Self-cultivation, moral motivation, and moral imagination: A study of Zhu Xi's virtue ethics
Posted on 16. Aug, 2010 by James Miller
|Title||Self-cultivation, moral motivation, and moral imagination: A study of Zhu Xi's virtue ethics|
|Year of Publication||2008|
|ISBN Number||0549596895, 9780549596899|
This thesis aims to show that Zhu Xi's moral philosophy can best be reconstructed by exploring his views of self-cultivation in accord with moral motivation, moral imagination and virtue ethics. I define the nature of self-cultivation not as an instrumental tool for attaining virtue, but as a continuous process of a way of living.
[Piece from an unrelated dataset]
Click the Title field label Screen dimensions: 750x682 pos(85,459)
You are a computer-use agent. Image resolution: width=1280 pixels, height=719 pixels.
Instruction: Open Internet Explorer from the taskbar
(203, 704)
Accordingly, I argue that the distinctive feature of Zhu Xi's self-cultivation has a role to play in unifying all dyadic factors in ethical discourse: the external/internal, the rational/emotional, and the intellectual/virtuous. Zhu's ethical insights into an organic unification between binary frameworks has clearly been substantiated within his way of thinking on human nature and the mind, which imply an axiological disposition and emotive/cognitive faculty, respectively. Establishing his view of the "New Discourse of Equilibrium and Harmony", Zhu Xi harmoniously unified human nature with the mind by assigning the two states of weifa and yifa into the same entity, the mind, which is conceived as a creative vitality of the cosmic order. The total unity of all dyadic frameworks makes us interpret his ideas of moral motivation from a different angle: the unity between the inside and the outside. Rather than a kind of internalist, therefore, Zhu Xi should be read as one claiming proper resonance between axiological disposition and specific situations that are independent of desire. Hence, in the ethical dimension the matter of moral motivation as the proper way of resonance is tightly bound up with the development of the human capacity of sympathetic deliberation that resonates with the heart of another. This is termed moral imagination, and it is a breakthrough in delineating the human capacity of moral judgment in light of a unified perspective, combining rationality with sentiment. My thesis demonstrates that Zhu Xi is a kind of ethical naturalist in the sense that he never imagined moral values or properties as independent of the natural order of the Heaven-Earth. Finally, Zhu Xi's ethical thought eventually comes down to the matter of how to carry on in daily life, viz. the ethics of ordinariness in the sense that all efforts to become an ethical being are inseparable from how one should live in this world.